**ASSIGNED TASK:** Write out the whole listing word for word.

**PROVIDED ENTRIES:**
--------------------------------
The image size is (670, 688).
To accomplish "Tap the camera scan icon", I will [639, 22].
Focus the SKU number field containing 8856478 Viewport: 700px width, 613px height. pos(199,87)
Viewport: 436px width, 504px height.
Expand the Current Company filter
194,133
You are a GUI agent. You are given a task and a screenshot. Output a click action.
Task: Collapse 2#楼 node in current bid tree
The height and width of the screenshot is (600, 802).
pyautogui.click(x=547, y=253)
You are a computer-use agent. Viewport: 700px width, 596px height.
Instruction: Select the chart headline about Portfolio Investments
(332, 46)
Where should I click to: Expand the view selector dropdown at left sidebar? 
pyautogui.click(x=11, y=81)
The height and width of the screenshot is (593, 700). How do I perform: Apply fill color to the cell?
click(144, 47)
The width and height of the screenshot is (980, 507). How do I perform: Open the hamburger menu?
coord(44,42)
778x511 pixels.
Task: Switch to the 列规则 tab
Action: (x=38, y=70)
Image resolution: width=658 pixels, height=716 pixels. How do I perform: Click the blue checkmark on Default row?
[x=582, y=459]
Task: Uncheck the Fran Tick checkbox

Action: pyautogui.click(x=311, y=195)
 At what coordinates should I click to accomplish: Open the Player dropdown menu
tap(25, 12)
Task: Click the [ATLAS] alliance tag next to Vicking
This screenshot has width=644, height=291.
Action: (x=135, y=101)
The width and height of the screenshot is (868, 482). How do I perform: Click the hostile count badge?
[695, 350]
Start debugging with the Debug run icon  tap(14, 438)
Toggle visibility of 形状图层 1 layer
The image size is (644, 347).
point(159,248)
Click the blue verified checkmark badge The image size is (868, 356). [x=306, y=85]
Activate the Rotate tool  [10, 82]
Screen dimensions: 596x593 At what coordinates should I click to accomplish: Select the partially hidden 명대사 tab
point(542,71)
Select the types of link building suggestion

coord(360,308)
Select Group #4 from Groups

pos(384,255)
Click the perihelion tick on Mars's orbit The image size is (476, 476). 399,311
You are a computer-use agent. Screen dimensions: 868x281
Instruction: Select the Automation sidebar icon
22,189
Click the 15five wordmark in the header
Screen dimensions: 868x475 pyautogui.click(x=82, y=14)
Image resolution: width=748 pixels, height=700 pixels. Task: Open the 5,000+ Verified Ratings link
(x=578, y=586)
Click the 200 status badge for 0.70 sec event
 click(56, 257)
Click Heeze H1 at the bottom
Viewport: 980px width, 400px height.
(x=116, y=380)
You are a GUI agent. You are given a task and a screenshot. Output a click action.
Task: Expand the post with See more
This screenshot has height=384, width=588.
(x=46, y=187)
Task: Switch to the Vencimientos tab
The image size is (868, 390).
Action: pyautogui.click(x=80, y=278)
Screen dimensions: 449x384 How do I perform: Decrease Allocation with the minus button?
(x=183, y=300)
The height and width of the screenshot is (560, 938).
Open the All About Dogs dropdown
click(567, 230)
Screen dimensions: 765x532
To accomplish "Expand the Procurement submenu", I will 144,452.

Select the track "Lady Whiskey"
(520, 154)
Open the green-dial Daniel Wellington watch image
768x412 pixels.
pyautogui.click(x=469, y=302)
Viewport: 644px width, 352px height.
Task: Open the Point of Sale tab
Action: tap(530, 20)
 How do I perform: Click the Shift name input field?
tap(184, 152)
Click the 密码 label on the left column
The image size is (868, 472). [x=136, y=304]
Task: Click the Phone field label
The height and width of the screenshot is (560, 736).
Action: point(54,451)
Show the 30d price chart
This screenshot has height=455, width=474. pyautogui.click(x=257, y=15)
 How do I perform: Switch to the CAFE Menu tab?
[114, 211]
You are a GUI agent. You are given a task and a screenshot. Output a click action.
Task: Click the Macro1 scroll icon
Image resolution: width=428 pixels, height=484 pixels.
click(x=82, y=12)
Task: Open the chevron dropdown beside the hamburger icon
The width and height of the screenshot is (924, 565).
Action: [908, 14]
--------------------------------
**RESULT:**
The image size is (670, 688).
To accomplish "Tap the camera scan icon", I will [639, 22].
Focus the SKU number field containing 8856478 Viewport: 700px width, 613px height. pos(199,87)
Viewport: 436px width, 504px height.
Expand the Current Company filter
194,133
You are a GUI agent. You are given a task and a screenshot. Output a click action.
Task: Collapse 2#楼 node in current bid tree
The height and width of the screenshot is (600, 802).
pyautogui.click(x=547, y=253)
You are a computer-use agent. Viewport: 700px width, 596px height.
Instruction: Select the chart headline about Portfolio Investments
(332, 46)
Where should I click to: Expand the view selector dropdown at left sidebar? 
pyautogui.click(x=11, y=81)
The height and width of the screenshot is (593, 700). How do I perform: Apply fill color to the cell?
click(144, 47)
The width and height of the screenshot is (980, 507). How do I perform: Open the hamburger menu?
coord(44,42)
778x511 pixels.
Task: Switch to the 列规则 tab
Action: (x=38, y=70)
Image resolution: width=658 pixels, height=716 pixels. How do I perform: Click the blue checkmark on Default row?
[x=582, y=459]
Task: Uncheck the Fran Tick checkbox

Action: pyautogui.click(x=311, y=195)
 At what coordinates should I click to accomplish: Open the Player dropdown menu
tap(25, 12)
Task: Click the [ATLAS] alliance tag next to Vicking
This screenshot has width=644, height=291.
Action: (x=135, y=101)
The width and height of the screenshot is (868, 482). How do I perform: Click the hostile count badge?
[695, 350]
Start debugging with the Debug run icon  tap(14, 438)
Toggle visibility of 形状图层 1 layer
The image size is (644, 347).
point(159,248)
Click the blue verified checkmark badge The image size is (868, 356). [x=306, y=85]
Activate the Rotate tool  [10, 82]
Screen dimensions: 596x593 At what coordinates should I click to accomplish: Select the partially hidden 명대사 tab
point(542,71)
Select the types of link building suggestion

coord(360,308)
Select Group #4 from Groups

pos(384,255)
Click the perihelion tick on Mars's orbit The image size is (476, 476). 399,311
You are a computer-use agent. Screen dimensions: 868x281
Instruction: Select the Automation sidebar icon
22,189
Click the 15five wordmark in the header
Screen dimensions: 868x475 pyautogui.click(x=82, y=14)
Image resolution: width=748 pixels, height=700 pixels. Task: Open the 5,000+ Verified Ratings link
(x=578, y=586)
Click the 200 status badge for 0.70 sec event
 click(56, 257)
Click Heeze H1 at the bottom
Viewport: 980px width, 400px height.
(x=116, y=380)
You are a GUI agent. You are given a task and a screenshot. Output a click action.
Task: Expand the post with See more
This screenshot has height=384, width=588.
(x=46, y=187)
Task: Switch to the Vencimientos tab
The image size is (868, 390).
Action: pyautogui.click(x=80, y=278)
Screen dimensions: 449x384 How do I perform: Decrease Allocation with the minus button?
(x=183, y=300)
The height and width of the screenshot is (560, 938).
Open the All About Dogs dropdown
click(567, 230)
Screen dimensions: 765x532
To accomplish "Expand the Procurement submenu", I will 144,452.

Select the track "Lady Whiskey"
(520, 154)
Open the green-dial Daniel Wellington watch image
768x412 pixels.
pyautogui.click(x=469, y=302)
Viewport: 644px width, 352px height.
Task: Open the Point of Sale tab
Action: tap(530, 20)
 How do I perform: Click the Shift name input field?
tap(184, 152)
Click the 密码 label on the left column
The image size is (868, 472). [x=136, y=304]
Task: Click the Phone field label
The height and width of the screenshot is (560, 736).
Action: point(54,451)
Show the 30d price chart
This screenshot has height=455, width=474. pyautogui.click(x=257, y=15)
 How do I perform: Switch to the CAFE Menu tab?
[114, 211]
You are a GUI agent. You are given a task and a screenshot. Output a click action.
Task: Click the Macro1 scroll icon
Image resolution: width=428 pixels, height=484 pixels.
click(x=82, y=12)
Task: Open the chevron dropdown beside the hamburger icon
The width and height of the screenshot is (924, 565).
Action: [908, 14]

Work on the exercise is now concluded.